There were a lot of demonstrations in Egypt against Mubarak’s cooperation with the siege,” noted Rahat’s Abu Sehiban.
“This is one of the things that made Egyptians so angry at Mubarak – he enforced the siege even more than Israel did. He didn’t let medicines enter Gaza from Egypt, he didn’t care that people in Gaza were starving,” said Jabarin.
“Israel, like the US, made a huge mistake in backing Mubarak’s repression of dissent. They have reason to worry now about the consequences,” said the Monitoring Committee’s Zeidan.
He said the extent of the “boomerang” will depend on how the regime responds to the continued mass demonstrations. “If there is a crackdown, if there is bloodshed, the people will hold not only Mubarak but also Israel and the US responsible, and the desire for revenge could reach beyond Egypt’s borders.”
Could Israel mend its relations with the Egyptian public by transferring its support from Mubarak to the opposition? “It’s too late,” said Zeidan. “Israel’s position is clear: for Mubarak, against the Egyptian people.”
However, most of those interviewed said the 1979 peace treaty would hold, that it’s enshrined internationally, that the Egyptians don’t want to alienate the entire Western world, and they don’t want war with Israel, either.

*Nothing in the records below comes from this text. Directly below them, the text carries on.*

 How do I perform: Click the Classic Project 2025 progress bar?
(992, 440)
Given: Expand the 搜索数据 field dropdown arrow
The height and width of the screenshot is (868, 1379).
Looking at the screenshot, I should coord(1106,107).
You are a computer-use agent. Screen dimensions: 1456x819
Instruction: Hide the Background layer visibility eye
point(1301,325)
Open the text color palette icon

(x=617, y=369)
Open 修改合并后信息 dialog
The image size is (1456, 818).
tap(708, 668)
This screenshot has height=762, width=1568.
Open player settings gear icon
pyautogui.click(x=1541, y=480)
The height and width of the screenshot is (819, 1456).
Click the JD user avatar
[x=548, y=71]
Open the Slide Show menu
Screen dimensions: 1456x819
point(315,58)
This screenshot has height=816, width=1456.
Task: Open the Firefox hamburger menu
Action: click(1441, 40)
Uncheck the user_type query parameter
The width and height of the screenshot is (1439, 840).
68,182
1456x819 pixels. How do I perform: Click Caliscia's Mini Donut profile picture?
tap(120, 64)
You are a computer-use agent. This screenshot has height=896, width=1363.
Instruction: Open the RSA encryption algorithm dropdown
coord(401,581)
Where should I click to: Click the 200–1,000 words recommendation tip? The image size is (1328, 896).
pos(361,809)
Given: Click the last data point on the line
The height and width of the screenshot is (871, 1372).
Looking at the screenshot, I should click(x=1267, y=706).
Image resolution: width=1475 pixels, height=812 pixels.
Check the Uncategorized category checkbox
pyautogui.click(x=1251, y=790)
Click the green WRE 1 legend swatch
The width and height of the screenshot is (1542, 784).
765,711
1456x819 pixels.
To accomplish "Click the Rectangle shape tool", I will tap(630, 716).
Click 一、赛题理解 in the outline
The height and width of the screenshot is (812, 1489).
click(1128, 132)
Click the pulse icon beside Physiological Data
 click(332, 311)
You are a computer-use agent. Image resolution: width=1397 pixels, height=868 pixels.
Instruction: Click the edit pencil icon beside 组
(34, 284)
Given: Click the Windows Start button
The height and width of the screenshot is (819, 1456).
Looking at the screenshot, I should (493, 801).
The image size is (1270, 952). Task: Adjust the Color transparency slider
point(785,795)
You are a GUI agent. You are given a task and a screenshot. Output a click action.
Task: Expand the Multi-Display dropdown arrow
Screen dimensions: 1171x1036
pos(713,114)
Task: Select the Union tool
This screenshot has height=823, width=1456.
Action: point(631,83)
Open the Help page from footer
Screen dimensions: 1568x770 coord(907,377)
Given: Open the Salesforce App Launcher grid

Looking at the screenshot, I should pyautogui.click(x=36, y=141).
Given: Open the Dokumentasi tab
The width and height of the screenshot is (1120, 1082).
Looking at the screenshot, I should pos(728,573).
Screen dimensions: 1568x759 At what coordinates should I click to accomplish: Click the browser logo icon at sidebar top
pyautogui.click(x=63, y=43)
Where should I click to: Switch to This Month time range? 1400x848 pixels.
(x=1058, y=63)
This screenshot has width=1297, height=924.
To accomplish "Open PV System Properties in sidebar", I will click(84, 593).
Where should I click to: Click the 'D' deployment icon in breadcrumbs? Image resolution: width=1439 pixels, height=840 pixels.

“The peace with Egypt is a cold peace, and it’ll stay that way,” said Abu Sehiban. “The relations won’t go back to the way they were before the peace treaty, to the days of war. It’ll be like Israel’s relations with Mauritania, let’s say.”
The Islamic Movement leader went so far as to say that if a new Egyptian government trashed the peace treaty, he would oppose that government.
“If the Muslim Brotherhood joins the new government, they have to honor the peace with Israel. We’re tired of war. If they uphold the peace treaty, ahlan wa sahlan, welcome. If not, we won’t support them,” said the Rahat mayor.
A final point of agreement among those interviewed was that while the Egyptian revolt would spread to other Arab countries, it would not spread to Israeli Arabs. In Galilee, the Negev and “mixed” cities, Arabs are cheering the Middle East’s upheaval from the sidelines.
Unlike their brethren, Arabs are a minority at home. They have much greater democratic rights and, on the whole, a higher standard of living, but they also suffer from inequality precisely because of their nationality. They live in the Middle East’s only democratic country – so far – but it doesn’t belong to them like Arab countries belong to their Arab citizens. They have much more freedom than the 350 million other Arabs in the region but much less potential power.